## TASK BRIEF:
Copy exactly and only the lines running from the one that contains "Switch 其他预设 to list view" to the final line of the data below, without the pictures.

## Records drawn from a dataset:
*** Begin section ***
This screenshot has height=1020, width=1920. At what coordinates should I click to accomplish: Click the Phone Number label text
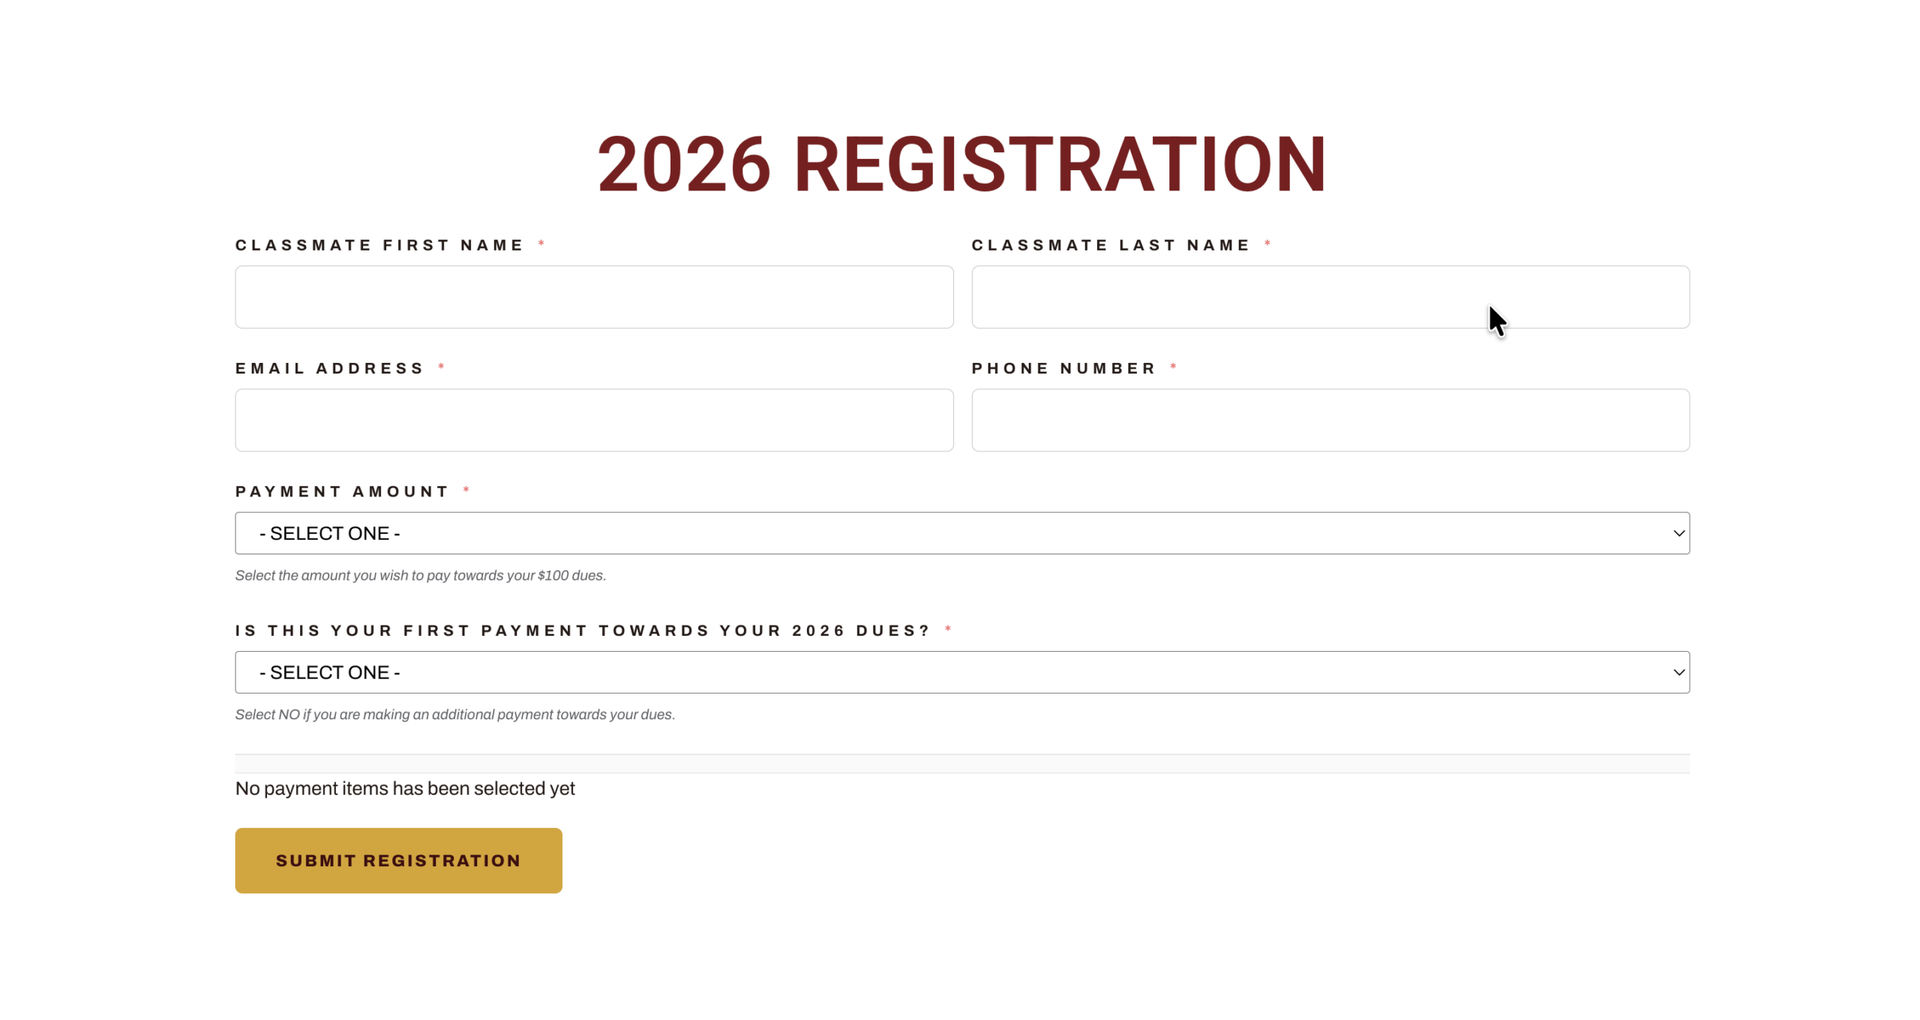1064,368
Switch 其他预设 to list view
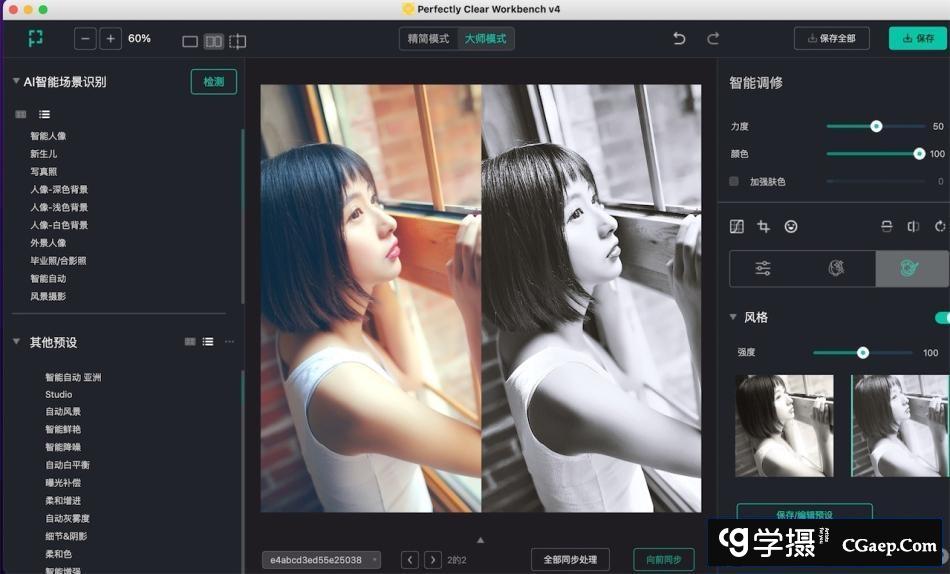The image size is (950, 574). (x=208, y=342)
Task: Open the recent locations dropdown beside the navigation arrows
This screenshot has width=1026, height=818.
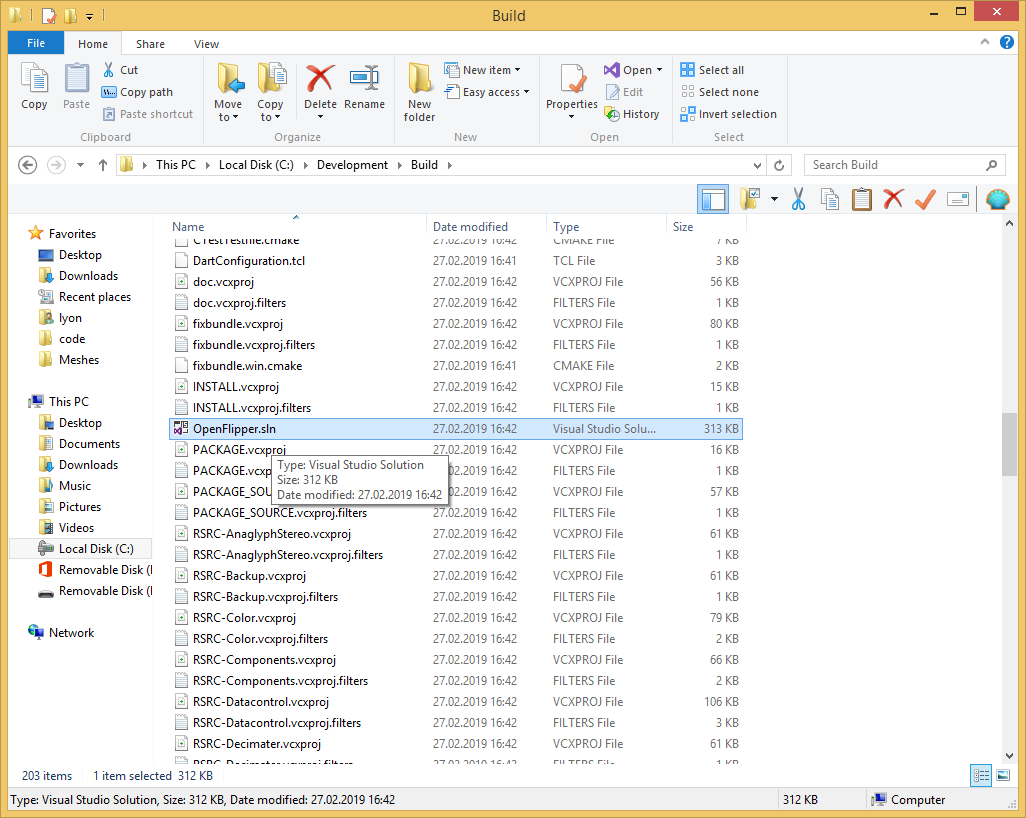Action: point(80,164)
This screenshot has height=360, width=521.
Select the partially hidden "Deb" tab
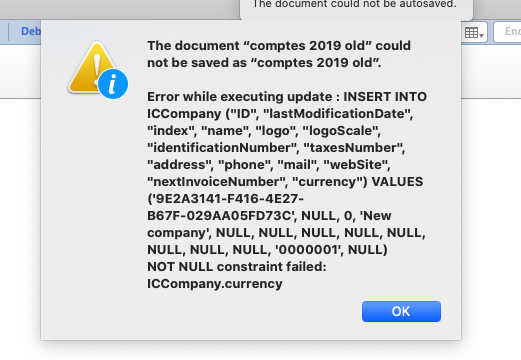pos(31,31)
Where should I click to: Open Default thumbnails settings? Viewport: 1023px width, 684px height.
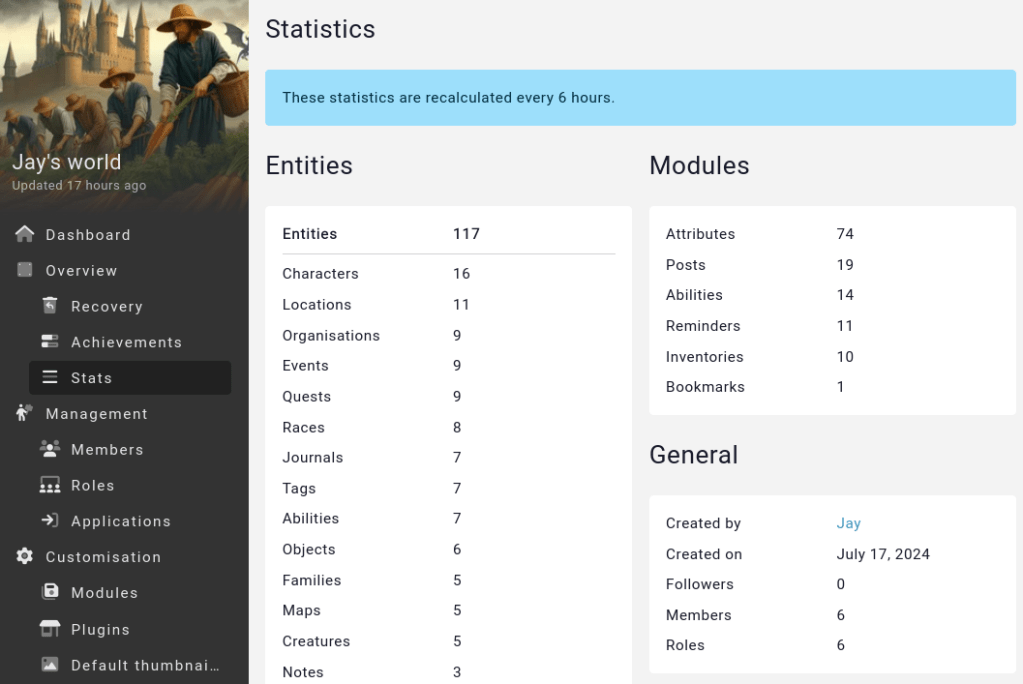click(x=130, y=665)
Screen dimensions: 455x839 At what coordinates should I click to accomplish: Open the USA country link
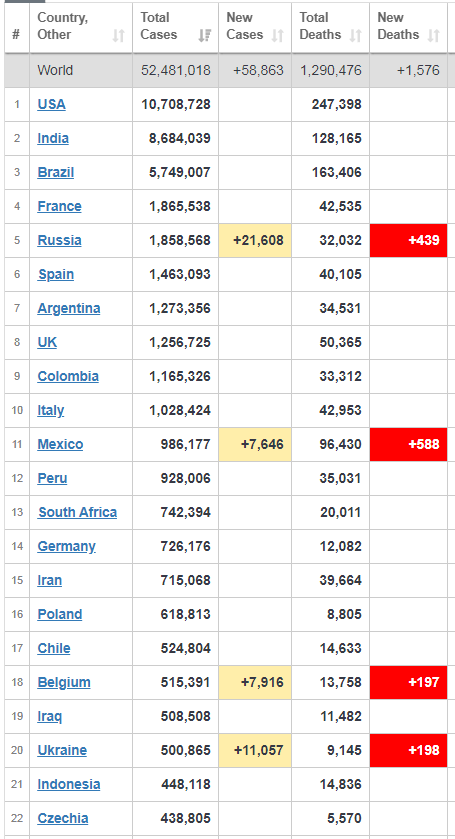click(x=51, y=104)
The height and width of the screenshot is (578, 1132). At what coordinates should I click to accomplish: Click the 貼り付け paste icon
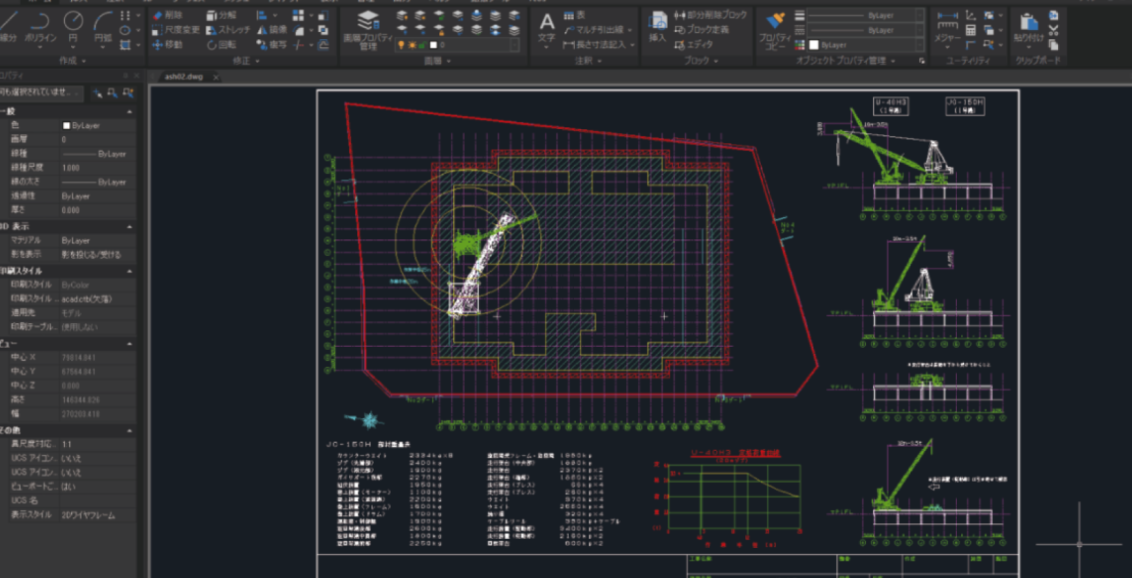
*** End section ***
## RESPONSE TO THIS TASK:
Switch 其他预设 to list view
The image size is (950, 574). (x=208, y=342)
Task: Open the recent locations dropdown beside the navigation arrows
This screenshot has width=1026, height=818.
Action: point(80,164)
This screenshot has height=360, width=521.
Select the partially hidden "Deb" tab
pos(31,31)
Where should I click to: Open Default thumbnails settings? Viewport: 1023px width, 684px height.
click(x=130, y=665)
Screen dimensions: 455x839 At what coordinates should I click to accomplish: Open the USA country link
click(x=51, y=104)
The height and width of the screenshot is (578, 1132). At what coordinates should I click to accomplish: Click the 貼り付け paste icon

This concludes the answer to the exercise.